Chia seed cranberry walnut bars

So after eating a lot of sugary goodness last week, I decided that I needed to eat something healthy. Healthy but still delicious. I had seen a recipe for chia seed bars on runeatpdx, which is one of the blogs that I follow. I am not a runner but I do enjoy the recipes for healthy food. When I first saw the picture I immediately thought the chia bars looked good.

But chia seeds? What are chia seeds? The only chia seeds I could think of were the cha cha chia plant I had growing up and how I never got it to grow. I was skeptical so I did a little more research. First off they don’t taste like anything so if you add them to a recipe it wont change the flavor. Chia seeds get jelly when added to a liquid so they can be used as a substitute for egg in some recipes. And most important of all they are very good for you providing omega 3 fatty acids than a serving of salmon, and more calcium than a serving of milk. Which for me, a woman who doesn’t eat fish and is lactose intolerant is music to my ears.

So anyway, back to the chia bars. This bars are very easy to make and are a good healthy snack. I think they could be very versatile. So I definitely think these are going to be my go to work snack.

Where to buy chia seeds:

You should be able to buy them at any grocery store in the health/natural section. I bought a bag of Bob’s Red Mill brand at Fred Meyer. It was only 9 dollars.

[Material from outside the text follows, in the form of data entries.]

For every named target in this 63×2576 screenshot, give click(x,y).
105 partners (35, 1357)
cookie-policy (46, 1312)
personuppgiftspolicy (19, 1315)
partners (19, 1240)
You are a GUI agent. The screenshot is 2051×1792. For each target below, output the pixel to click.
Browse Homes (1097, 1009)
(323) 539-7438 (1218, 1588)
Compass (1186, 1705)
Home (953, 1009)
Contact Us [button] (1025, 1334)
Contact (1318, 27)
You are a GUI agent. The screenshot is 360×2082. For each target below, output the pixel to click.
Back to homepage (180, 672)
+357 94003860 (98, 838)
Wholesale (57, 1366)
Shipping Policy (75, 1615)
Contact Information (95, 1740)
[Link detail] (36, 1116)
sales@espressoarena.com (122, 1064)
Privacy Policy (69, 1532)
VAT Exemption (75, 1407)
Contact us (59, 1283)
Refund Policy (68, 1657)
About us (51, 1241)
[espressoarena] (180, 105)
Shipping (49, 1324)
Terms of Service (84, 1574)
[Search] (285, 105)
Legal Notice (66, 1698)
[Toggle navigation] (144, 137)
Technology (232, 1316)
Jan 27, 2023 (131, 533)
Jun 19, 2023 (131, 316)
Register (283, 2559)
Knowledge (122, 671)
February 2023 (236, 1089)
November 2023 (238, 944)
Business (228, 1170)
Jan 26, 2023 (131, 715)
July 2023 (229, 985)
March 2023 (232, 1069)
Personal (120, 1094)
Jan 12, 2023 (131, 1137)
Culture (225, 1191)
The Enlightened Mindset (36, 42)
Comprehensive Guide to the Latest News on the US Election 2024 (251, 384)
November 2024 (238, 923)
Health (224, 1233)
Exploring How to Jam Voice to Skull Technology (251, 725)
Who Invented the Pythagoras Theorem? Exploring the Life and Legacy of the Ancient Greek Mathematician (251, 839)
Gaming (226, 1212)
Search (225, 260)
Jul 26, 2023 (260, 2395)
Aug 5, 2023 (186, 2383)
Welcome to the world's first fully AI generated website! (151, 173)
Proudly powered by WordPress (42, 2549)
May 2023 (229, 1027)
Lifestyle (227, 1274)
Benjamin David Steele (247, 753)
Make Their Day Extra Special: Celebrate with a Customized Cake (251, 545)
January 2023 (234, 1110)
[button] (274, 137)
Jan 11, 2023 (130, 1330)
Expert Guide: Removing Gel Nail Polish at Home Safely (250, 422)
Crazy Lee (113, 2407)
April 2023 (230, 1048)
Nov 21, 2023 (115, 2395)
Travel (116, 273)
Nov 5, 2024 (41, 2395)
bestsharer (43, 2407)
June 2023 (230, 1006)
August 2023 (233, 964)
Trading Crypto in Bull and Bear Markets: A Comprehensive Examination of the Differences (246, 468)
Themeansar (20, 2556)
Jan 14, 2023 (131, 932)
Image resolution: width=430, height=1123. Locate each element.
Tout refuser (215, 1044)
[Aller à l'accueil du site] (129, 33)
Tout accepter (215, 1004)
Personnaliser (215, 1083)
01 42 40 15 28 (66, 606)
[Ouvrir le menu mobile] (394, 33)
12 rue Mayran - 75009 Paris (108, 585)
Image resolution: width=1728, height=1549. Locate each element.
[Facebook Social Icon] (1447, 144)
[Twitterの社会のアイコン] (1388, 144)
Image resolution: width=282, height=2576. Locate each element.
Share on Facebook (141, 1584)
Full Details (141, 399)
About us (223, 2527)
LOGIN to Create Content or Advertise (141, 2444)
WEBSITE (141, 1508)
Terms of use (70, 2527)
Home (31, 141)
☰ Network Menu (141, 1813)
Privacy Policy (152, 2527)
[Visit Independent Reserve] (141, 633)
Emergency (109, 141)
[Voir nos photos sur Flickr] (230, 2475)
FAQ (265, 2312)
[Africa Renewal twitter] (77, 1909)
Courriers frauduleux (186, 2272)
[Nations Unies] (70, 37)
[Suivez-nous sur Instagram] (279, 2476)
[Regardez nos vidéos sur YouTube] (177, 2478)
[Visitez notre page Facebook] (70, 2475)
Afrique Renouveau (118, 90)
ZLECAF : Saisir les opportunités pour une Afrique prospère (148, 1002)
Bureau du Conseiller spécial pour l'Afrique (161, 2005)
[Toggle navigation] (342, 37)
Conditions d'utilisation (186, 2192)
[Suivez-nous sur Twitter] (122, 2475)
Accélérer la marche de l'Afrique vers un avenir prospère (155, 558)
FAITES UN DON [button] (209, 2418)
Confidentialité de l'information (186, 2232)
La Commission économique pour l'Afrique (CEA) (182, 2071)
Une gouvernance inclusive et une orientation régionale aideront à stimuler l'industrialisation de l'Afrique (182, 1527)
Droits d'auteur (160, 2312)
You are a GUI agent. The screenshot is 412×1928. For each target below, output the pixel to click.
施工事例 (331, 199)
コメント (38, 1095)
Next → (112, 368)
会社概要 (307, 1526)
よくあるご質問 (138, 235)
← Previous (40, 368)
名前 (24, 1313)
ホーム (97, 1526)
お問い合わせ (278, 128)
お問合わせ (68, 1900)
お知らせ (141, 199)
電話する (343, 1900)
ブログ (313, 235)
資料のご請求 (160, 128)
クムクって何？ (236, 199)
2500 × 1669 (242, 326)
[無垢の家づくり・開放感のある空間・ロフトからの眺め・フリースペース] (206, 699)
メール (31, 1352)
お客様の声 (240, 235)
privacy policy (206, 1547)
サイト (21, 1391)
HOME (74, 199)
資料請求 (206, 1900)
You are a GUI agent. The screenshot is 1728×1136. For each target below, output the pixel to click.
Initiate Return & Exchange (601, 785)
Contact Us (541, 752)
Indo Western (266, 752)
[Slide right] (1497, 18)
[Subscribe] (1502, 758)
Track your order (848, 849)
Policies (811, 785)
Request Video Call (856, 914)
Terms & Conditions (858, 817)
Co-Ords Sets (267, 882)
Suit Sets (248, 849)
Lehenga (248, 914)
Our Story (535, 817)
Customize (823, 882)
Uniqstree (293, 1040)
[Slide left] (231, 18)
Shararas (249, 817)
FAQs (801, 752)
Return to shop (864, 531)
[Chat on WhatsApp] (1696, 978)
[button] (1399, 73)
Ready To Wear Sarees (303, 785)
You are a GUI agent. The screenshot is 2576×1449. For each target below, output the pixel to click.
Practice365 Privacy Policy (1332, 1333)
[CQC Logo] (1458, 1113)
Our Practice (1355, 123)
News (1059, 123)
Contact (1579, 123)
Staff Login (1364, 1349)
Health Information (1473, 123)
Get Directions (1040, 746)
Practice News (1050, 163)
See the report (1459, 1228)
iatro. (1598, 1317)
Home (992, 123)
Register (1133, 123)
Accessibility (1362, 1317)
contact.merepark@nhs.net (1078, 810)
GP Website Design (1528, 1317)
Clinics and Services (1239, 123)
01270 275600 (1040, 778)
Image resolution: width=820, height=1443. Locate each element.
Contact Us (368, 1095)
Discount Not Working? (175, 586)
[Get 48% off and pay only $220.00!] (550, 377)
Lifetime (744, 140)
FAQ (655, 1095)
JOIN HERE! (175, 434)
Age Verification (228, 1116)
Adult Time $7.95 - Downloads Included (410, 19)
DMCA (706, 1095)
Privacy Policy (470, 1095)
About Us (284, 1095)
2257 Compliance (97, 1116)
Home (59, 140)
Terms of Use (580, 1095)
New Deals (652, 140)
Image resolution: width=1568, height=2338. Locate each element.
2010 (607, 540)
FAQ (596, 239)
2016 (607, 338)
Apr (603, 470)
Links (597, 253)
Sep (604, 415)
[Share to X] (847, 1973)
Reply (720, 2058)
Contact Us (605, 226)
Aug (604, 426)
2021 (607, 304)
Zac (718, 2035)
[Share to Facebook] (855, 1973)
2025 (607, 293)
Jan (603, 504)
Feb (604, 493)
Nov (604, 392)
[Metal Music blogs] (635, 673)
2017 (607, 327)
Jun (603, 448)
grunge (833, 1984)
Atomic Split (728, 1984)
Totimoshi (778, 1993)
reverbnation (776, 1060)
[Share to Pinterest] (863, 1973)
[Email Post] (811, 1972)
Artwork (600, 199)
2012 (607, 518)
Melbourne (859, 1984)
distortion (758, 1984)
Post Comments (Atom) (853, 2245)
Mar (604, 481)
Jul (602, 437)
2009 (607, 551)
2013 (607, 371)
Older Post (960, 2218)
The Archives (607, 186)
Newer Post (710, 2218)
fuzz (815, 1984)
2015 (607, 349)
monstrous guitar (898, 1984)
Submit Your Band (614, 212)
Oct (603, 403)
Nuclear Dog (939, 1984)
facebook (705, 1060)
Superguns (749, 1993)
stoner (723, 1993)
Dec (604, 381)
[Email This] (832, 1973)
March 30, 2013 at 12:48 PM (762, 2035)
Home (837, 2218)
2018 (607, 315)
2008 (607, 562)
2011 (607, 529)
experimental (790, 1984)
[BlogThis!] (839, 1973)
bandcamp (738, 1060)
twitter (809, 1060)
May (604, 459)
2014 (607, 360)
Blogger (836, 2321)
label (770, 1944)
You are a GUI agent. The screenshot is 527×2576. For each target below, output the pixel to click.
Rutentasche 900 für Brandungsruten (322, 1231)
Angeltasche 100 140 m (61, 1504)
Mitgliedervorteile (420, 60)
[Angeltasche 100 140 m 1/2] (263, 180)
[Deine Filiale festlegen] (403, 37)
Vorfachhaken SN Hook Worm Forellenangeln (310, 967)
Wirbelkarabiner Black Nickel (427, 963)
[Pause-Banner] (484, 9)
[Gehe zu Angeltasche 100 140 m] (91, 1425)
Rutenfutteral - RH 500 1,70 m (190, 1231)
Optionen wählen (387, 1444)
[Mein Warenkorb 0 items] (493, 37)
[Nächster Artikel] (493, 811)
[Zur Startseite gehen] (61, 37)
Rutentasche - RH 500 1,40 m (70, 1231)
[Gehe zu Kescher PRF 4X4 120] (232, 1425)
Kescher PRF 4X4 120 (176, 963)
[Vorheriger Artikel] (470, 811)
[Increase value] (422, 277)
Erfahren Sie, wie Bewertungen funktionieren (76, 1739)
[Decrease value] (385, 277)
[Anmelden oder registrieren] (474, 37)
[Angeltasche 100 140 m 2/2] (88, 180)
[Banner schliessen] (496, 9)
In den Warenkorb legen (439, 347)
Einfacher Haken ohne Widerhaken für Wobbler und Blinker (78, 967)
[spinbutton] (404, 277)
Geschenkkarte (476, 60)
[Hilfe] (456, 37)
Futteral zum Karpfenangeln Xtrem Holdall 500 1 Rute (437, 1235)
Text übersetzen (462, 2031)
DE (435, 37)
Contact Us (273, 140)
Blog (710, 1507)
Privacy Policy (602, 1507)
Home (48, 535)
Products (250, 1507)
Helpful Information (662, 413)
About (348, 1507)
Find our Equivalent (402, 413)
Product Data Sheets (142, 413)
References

different combination ideas

  • use orange juice instead of lemon juice and use cranberries and walnuts
  • raspberries and pecans
  • all nuts no dried fruit
  • dried mango pieces and macadamia nuts
  • fresh pears and walnuts
  • basically any dried fruit and nut combo you can imagine

Chia Seed Cranberry Walnut bars


  • 3 tablespoons chia seeds
  • 6 tablespoons fresh lemon juice (approx 1.5 lemons)
  • 1.5 cups regular oats, ground into a flour in food processor
  • 1/2 cup regular oats (not ground)
  • 1 tsp baking powder
  • 1/2 tsp kosher salt
  • 1.5 cups unsweetened shredded coconut + additional for sprinkling
  • 2 tablespoons lemon zest
  • 1/2 cup unsweetened applesauce
  • 1/3 cup honey*
  • 4 tablespoons coconut oil, melted
  • 1/4 cup walnuts
  • 1/2 cup dried cranberries


1. Preheat the oven to 350F. Line an 8 inch square pan with parchment paper*.

2. In a small bowl, mix together the chia seeds and lemon juice. Set aside to gel up while you prepare the rest of the ingredients. Take your 1.5 cup of oats and process them in food processor until a flour forms.

3. In a medium bowl, mix together the oat flour (regular oats processed into a flour), baking powder, 1/2 cup regular oats, kosher salt, lemon zest, dried cranberries, pistachios, and shredded coconut.

4. In another small bowl, whisk together the melted coconut oil, applesauce, and agave nectar. Mix in the gelled up chia seed mixture until combined.

5. Add wet to dry and stir well until blended. It will take a while to mix it thoroughly. Scoop the mixture into the prepared pan and spread out smoothly with a spatula. Sprinkle additional coconut on top before baking.

6. Bake for about 20 minutes at 350F until golden around the outer edge. It will very lightly spring up when pressed.

7. Cool in pan for about 10 minutes before transferring onto a cooling rack for about 30 minutes. Cut into 16 squares. Approx 200 calories per square.

Here is the original recipe without the changes I made to it.


I used honey in the recipe, but you can switch it out for agave nectar.

I, for some reason don’t have a 8in pan so I just used a 8x 10 casserole pan, and they still turned out great.